— SUPPLIED RECORDS —
=-=-=
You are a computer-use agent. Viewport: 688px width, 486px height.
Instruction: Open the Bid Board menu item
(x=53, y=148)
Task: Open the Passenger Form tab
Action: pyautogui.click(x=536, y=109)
=-=-=
— TASK REQUIREMENTS —
Extract, word for word, each line of the listing above.

— SOLUTION TO THIS PROBLEM —
You are a computer-use agent. Viewport: 688px width, 486px height.
Instruction: Open the Bid Board menu item
(x=53, y=148)
Task: Open the Passenger Form tab
Action: pyautogui.click(x=536, y=109)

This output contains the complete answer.